* _Problem statement_
Search the listing below for "bubble". Copy each matching line.

* _Material for this exercise_

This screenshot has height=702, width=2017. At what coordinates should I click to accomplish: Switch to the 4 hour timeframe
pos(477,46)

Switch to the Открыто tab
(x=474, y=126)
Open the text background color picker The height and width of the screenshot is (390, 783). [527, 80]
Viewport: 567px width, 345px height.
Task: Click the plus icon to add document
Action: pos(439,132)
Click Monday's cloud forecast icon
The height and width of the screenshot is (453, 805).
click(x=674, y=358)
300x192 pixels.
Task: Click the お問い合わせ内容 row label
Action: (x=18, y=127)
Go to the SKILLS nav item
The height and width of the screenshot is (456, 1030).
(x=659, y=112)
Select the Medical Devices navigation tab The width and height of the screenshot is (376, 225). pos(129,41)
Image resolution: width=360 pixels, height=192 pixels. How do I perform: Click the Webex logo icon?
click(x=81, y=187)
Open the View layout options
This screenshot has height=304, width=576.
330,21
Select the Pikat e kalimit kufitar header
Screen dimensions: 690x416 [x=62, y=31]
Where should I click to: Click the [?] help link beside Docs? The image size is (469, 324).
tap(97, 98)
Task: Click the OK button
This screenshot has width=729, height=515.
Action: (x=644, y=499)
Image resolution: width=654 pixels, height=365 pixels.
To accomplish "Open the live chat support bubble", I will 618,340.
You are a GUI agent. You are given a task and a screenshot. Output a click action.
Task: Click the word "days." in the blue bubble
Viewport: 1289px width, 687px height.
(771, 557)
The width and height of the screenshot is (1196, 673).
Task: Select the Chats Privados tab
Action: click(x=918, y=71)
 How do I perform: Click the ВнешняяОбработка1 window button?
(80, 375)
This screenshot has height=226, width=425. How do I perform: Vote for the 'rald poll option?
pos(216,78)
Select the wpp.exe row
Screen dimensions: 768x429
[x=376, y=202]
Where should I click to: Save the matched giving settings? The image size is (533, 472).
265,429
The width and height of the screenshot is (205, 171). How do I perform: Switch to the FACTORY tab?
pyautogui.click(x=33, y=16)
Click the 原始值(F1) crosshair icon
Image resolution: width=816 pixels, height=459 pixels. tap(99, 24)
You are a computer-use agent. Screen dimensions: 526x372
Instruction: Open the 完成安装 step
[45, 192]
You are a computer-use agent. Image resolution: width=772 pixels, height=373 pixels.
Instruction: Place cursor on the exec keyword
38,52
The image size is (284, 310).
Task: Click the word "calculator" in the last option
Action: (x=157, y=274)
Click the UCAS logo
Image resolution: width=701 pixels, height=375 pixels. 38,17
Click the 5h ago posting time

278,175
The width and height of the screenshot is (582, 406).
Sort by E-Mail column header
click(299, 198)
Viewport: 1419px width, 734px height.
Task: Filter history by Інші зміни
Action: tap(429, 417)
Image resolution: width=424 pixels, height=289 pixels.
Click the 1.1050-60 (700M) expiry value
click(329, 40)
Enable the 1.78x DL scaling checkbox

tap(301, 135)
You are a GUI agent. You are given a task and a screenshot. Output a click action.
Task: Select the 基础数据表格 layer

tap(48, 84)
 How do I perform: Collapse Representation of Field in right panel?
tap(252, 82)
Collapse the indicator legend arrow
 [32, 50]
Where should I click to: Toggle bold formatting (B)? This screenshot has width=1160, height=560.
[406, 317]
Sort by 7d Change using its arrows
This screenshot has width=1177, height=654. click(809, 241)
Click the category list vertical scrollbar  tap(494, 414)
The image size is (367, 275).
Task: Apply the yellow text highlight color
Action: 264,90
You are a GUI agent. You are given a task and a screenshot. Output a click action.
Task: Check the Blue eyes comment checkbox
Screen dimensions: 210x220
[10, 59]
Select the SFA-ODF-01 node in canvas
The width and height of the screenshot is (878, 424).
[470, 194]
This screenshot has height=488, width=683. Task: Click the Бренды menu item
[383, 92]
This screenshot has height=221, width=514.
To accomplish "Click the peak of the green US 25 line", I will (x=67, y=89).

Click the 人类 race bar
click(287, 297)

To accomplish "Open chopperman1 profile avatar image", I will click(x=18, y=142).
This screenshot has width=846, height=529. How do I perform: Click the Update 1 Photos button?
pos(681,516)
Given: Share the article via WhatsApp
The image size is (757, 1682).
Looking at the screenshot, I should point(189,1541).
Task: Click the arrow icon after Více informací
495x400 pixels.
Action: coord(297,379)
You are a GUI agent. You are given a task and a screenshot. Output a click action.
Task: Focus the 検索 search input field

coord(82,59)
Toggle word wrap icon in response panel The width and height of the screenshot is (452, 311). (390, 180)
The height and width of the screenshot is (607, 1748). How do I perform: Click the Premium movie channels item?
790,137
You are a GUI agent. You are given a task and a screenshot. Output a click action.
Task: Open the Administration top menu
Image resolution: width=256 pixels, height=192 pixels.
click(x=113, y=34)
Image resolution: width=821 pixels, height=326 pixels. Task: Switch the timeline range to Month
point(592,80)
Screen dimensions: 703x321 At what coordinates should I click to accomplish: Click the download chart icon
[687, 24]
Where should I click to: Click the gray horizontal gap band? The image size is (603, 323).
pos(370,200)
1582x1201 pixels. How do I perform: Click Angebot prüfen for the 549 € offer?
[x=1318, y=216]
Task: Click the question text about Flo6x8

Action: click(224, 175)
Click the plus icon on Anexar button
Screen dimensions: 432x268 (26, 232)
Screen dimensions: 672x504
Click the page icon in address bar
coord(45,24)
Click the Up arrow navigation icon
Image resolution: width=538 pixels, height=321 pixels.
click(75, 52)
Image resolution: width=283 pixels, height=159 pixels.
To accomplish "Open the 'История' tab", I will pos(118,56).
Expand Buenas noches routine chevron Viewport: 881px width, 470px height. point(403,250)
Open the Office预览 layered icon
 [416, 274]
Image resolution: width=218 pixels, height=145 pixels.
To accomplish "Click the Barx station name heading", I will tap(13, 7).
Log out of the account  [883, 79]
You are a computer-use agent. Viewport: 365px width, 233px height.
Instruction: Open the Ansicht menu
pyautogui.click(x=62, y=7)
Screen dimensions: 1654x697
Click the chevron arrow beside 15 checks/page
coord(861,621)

* _Answer to this exercise_
To accomplish "Open the live chat support bubble", I will 618,340.
Task: Click the word "days." in the blue bubble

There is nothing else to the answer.